Given entries
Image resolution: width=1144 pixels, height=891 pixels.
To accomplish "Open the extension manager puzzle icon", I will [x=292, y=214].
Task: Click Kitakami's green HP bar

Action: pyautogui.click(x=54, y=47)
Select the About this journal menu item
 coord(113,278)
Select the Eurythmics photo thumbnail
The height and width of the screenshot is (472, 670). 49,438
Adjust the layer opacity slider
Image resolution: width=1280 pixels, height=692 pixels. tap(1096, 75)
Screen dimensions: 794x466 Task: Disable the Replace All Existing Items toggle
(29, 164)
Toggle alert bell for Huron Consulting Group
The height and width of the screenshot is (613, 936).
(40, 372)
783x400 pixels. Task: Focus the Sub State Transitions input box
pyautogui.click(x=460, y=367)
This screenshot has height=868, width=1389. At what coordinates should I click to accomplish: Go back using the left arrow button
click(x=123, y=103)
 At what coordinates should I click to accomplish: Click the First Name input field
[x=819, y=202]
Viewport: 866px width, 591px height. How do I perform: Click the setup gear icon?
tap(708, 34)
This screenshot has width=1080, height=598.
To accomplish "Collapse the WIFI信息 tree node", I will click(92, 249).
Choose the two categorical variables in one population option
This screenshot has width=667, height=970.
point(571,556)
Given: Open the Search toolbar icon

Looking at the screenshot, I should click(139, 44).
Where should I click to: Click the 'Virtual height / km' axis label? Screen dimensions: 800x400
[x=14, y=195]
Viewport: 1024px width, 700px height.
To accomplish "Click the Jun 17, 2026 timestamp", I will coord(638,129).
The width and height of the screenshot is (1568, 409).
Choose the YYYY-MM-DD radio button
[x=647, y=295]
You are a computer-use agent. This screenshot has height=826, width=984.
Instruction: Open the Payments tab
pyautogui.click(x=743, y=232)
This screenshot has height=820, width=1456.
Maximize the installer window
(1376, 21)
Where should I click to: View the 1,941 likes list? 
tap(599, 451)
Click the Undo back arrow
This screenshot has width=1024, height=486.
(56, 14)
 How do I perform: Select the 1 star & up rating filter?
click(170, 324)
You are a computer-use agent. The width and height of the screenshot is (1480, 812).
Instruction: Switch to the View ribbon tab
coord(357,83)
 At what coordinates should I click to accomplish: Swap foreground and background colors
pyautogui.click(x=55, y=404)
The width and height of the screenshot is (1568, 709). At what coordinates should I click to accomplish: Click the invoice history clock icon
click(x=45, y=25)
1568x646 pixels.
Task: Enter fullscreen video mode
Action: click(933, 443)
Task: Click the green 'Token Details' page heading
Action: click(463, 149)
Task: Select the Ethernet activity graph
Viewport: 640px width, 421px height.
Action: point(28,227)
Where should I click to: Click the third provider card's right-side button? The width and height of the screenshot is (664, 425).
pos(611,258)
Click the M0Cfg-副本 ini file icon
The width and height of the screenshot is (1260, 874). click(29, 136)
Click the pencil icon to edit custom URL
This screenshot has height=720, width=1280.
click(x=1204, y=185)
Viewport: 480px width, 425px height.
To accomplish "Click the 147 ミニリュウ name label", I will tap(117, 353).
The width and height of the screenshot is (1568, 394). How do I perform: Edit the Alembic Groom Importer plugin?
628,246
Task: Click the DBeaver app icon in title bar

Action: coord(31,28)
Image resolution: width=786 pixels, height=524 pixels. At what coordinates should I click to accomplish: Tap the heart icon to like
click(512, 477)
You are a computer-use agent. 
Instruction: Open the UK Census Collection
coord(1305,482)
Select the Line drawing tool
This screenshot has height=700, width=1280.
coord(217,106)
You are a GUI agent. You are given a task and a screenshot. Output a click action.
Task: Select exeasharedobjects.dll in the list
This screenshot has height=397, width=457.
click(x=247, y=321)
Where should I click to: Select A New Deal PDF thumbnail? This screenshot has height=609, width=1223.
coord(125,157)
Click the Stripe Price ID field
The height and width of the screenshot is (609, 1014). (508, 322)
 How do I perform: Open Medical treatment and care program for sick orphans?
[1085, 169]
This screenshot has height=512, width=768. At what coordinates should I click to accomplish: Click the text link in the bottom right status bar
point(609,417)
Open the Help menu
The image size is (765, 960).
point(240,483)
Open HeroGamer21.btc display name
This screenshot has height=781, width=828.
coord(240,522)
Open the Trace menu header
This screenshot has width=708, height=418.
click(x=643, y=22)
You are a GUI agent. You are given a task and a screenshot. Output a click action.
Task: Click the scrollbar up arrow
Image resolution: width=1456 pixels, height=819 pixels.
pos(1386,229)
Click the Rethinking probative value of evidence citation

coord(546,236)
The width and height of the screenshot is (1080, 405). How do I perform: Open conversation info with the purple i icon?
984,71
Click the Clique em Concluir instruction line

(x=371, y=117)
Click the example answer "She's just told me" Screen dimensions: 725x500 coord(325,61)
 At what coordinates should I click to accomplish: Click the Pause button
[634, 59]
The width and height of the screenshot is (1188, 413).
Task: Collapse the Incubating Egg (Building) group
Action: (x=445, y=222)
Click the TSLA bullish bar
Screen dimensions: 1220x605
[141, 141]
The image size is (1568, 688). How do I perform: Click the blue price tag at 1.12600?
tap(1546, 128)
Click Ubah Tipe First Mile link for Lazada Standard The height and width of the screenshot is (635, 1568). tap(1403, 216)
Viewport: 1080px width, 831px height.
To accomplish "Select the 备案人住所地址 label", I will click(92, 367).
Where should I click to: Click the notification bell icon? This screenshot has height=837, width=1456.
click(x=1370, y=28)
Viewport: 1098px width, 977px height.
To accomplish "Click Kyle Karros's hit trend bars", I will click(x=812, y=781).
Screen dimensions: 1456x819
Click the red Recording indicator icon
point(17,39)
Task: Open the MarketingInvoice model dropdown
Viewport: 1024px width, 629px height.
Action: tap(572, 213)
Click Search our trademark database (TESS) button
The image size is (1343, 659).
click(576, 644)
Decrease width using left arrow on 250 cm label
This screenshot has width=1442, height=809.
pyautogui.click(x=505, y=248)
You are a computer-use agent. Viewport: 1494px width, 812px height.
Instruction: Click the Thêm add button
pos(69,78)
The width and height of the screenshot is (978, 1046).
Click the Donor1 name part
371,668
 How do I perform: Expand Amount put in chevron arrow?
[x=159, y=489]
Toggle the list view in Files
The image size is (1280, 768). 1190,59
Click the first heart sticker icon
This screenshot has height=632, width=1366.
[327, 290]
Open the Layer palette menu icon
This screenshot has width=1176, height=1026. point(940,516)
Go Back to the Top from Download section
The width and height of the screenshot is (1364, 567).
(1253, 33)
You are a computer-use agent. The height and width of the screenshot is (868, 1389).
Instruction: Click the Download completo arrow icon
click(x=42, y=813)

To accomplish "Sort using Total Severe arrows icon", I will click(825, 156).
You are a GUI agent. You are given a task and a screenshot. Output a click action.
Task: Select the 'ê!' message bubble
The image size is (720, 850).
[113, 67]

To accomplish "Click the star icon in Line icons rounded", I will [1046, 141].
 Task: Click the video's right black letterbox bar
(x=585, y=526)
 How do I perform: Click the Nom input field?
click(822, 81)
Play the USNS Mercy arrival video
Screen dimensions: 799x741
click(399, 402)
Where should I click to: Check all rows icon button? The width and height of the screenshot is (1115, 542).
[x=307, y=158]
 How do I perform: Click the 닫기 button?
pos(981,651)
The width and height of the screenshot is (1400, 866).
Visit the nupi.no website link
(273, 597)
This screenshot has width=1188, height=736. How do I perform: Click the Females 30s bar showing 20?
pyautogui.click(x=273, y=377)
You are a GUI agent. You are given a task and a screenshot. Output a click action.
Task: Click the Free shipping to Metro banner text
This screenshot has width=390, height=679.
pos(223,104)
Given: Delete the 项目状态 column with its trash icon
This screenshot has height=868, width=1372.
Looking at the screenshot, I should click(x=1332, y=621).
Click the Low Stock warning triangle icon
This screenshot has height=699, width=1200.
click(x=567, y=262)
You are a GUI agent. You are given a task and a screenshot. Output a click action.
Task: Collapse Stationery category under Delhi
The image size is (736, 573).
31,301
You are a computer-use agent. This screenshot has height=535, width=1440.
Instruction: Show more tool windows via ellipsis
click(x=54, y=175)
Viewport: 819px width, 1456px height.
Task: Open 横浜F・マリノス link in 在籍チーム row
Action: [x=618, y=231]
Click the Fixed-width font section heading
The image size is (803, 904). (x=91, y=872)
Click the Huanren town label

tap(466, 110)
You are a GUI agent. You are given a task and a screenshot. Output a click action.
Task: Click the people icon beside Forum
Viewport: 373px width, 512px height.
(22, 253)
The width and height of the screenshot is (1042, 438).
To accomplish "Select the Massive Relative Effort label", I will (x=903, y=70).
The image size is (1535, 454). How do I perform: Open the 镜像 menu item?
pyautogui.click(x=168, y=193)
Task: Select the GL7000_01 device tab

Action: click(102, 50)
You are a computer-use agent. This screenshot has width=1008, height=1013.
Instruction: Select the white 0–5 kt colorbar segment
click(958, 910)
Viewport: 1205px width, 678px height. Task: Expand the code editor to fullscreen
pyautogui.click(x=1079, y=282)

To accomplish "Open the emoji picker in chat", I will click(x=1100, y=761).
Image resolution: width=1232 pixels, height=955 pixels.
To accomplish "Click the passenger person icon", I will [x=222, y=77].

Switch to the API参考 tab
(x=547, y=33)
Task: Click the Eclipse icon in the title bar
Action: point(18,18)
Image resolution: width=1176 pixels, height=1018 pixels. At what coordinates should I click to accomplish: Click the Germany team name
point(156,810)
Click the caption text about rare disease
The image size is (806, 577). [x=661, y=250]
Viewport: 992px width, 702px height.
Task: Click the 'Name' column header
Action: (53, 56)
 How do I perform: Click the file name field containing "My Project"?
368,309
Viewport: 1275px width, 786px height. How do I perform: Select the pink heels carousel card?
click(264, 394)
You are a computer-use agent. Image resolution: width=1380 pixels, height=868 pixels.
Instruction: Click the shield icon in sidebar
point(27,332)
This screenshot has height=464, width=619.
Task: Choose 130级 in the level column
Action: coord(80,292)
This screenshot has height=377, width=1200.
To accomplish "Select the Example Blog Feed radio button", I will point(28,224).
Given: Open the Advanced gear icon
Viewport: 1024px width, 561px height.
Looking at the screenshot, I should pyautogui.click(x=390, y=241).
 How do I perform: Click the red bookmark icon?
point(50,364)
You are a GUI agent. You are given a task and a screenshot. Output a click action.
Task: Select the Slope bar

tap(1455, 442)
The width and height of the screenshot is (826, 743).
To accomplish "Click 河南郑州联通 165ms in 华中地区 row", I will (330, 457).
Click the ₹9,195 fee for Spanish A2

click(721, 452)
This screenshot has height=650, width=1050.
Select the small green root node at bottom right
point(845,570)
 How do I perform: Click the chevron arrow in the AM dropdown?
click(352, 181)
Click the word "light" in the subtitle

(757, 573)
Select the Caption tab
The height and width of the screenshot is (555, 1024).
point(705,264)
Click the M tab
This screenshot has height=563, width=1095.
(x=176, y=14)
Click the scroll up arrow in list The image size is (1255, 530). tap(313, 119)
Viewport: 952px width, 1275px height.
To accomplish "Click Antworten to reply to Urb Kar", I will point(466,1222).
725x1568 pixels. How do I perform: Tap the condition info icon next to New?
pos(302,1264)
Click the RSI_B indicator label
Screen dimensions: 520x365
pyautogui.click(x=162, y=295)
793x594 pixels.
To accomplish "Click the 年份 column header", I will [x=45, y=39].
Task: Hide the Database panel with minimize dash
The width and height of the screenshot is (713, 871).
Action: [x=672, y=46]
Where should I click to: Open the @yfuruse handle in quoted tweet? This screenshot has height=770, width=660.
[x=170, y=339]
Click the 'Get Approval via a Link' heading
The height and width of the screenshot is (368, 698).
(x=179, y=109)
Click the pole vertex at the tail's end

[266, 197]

Task directions
Repeat, with no changes, each line from the one with "Where should I click to: Open" to the end of the listing, including both ends and nothing else.

Solution for this exercise
Where should I click to: Open the @yfuruse handle in quoted tweet? This screenshot has height=770, width=660.
[x=170, y=339]
Click the 'Get Approval via a Link' heading
The height and width of the screenshot is (368, 698).
(x=179, y=109)
Click the pole vertex at the tail's end

[266, 197]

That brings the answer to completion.